Records shown -
'''

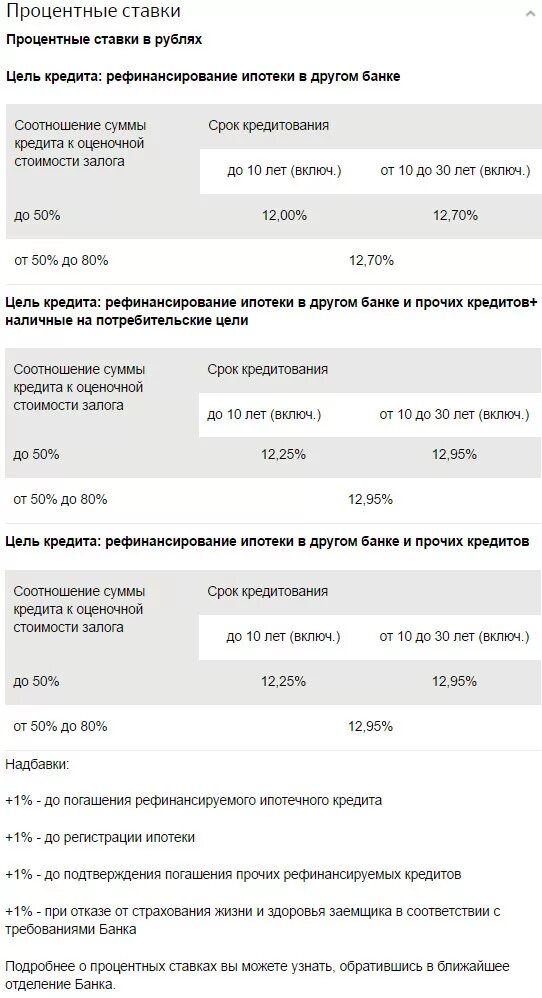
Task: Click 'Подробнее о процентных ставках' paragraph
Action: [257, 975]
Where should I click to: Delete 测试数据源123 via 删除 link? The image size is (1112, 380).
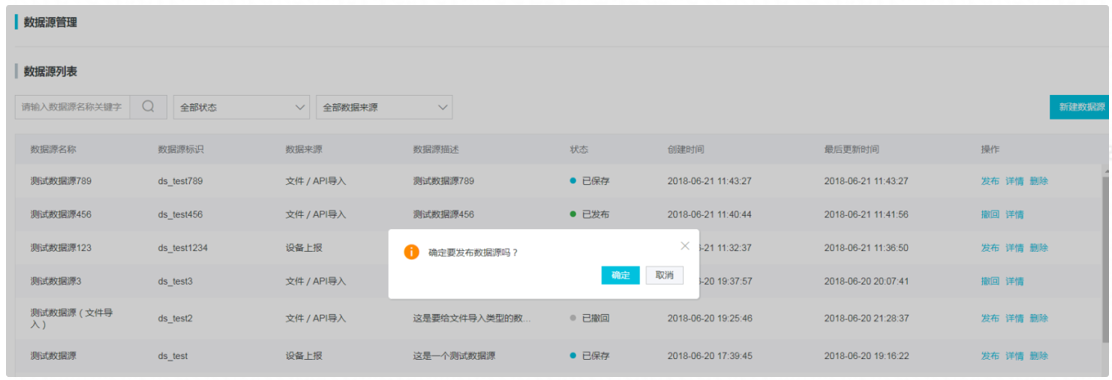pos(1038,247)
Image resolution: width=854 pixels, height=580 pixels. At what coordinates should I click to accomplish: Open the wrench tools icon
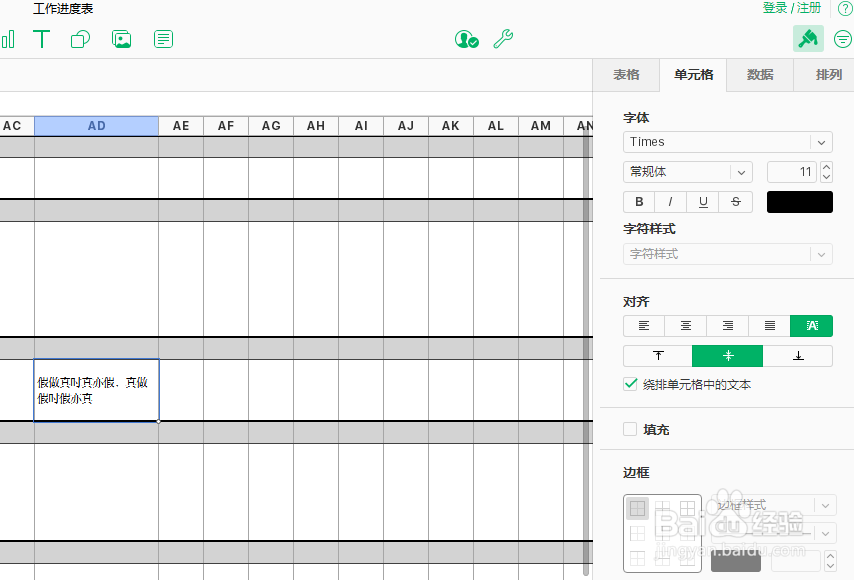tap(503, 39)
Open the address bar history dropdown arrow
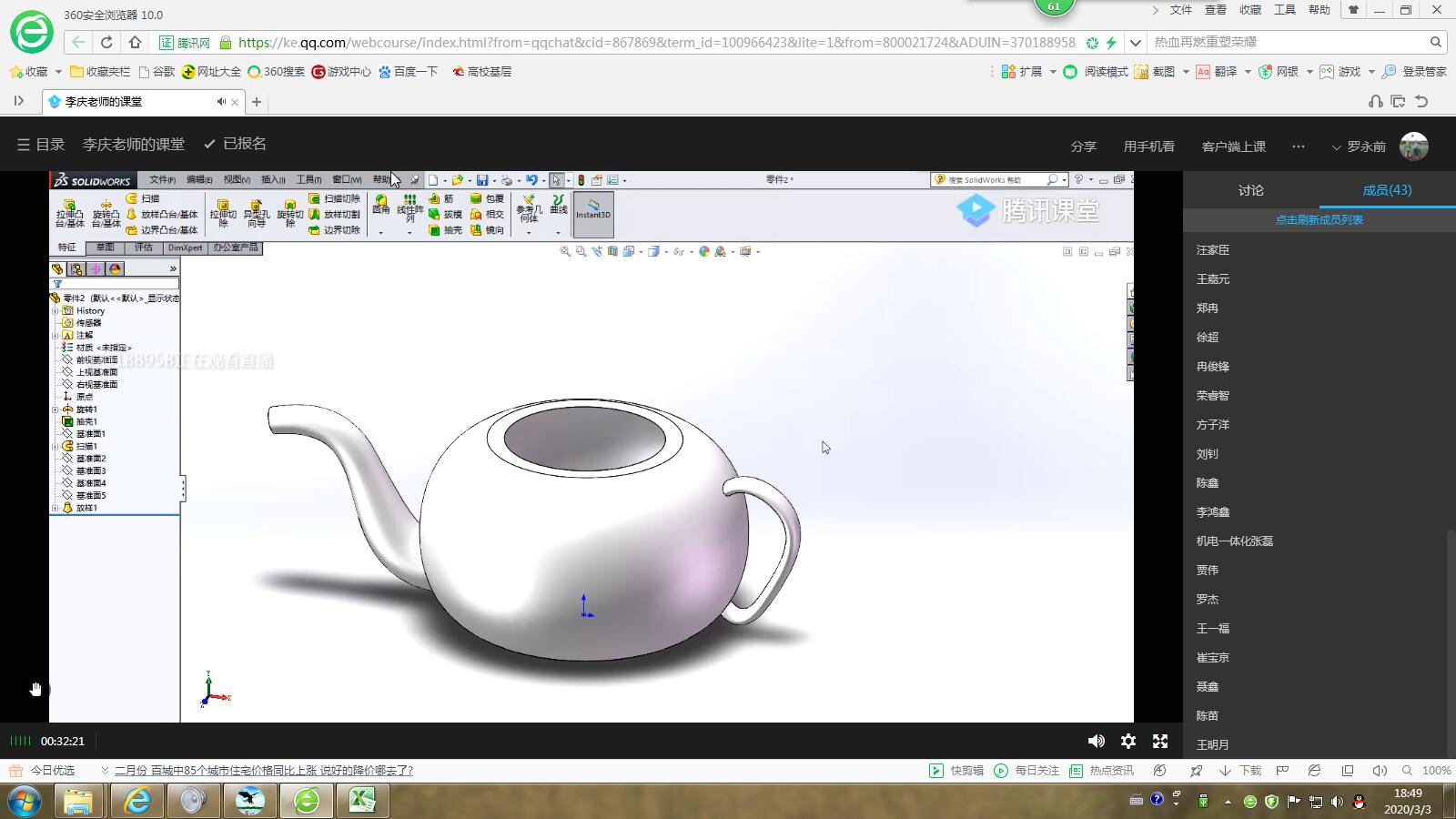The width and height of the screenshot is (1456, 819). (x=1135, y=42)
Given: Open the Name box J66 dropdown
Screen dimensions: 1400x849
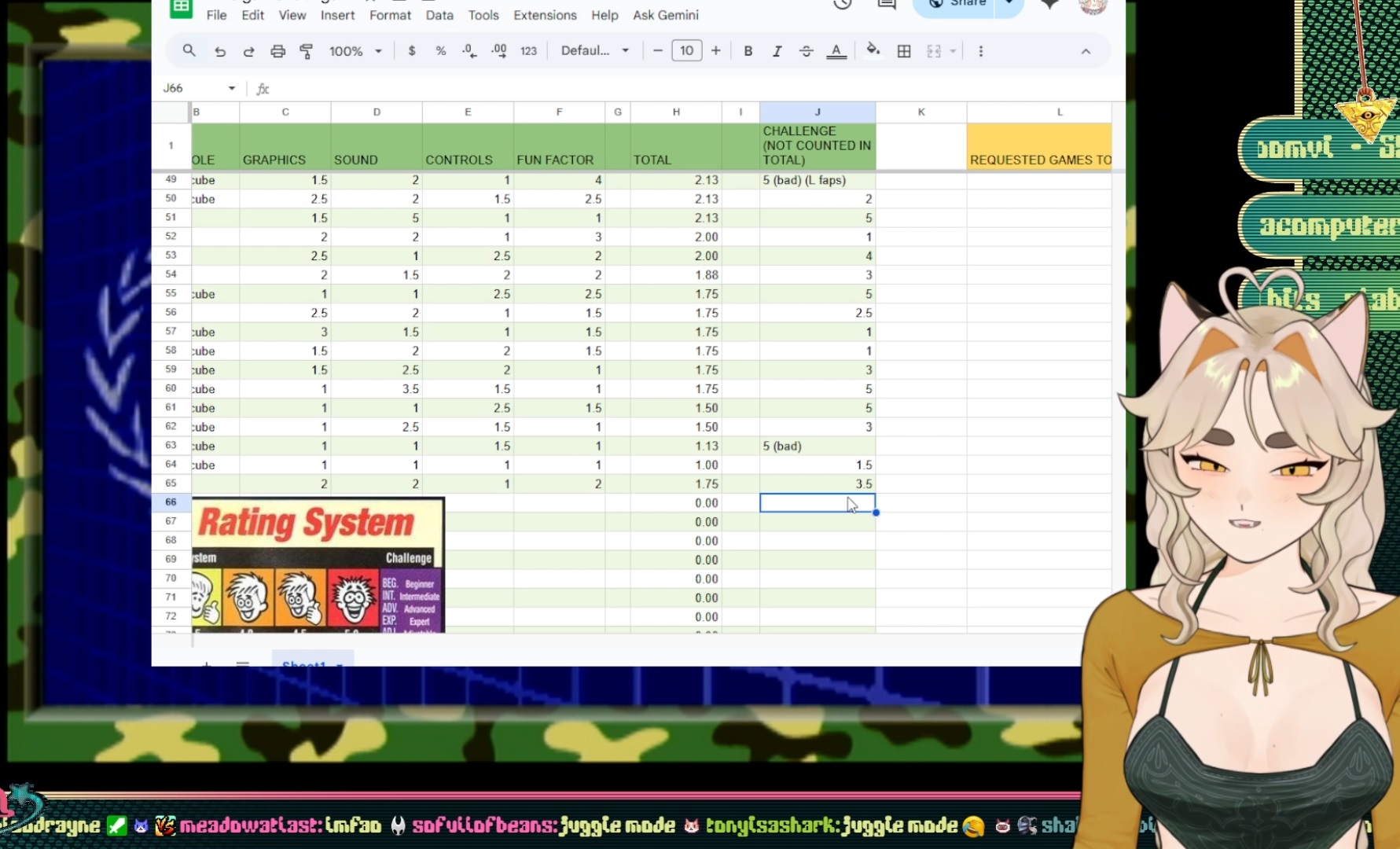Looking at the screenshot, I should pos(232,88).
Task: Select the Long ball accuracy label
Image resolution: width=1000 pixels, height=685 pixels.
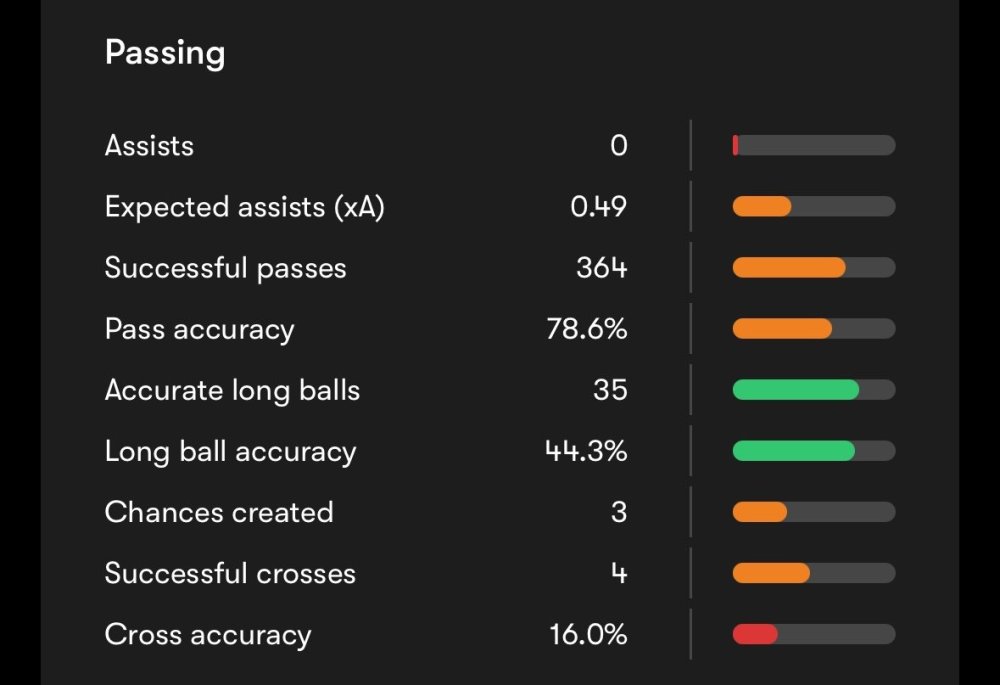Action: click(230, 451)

'''

Work item -
Only the lines from the one containing "Task: Select the Long ball accuracy label" through the last line of the material should be returned, exactly and without pictures.

Worked solution -
Task: Select the Long ball accuracy label
Image resolution: width=1000 pixels, height=685 pixels.
Action: click(230, 451)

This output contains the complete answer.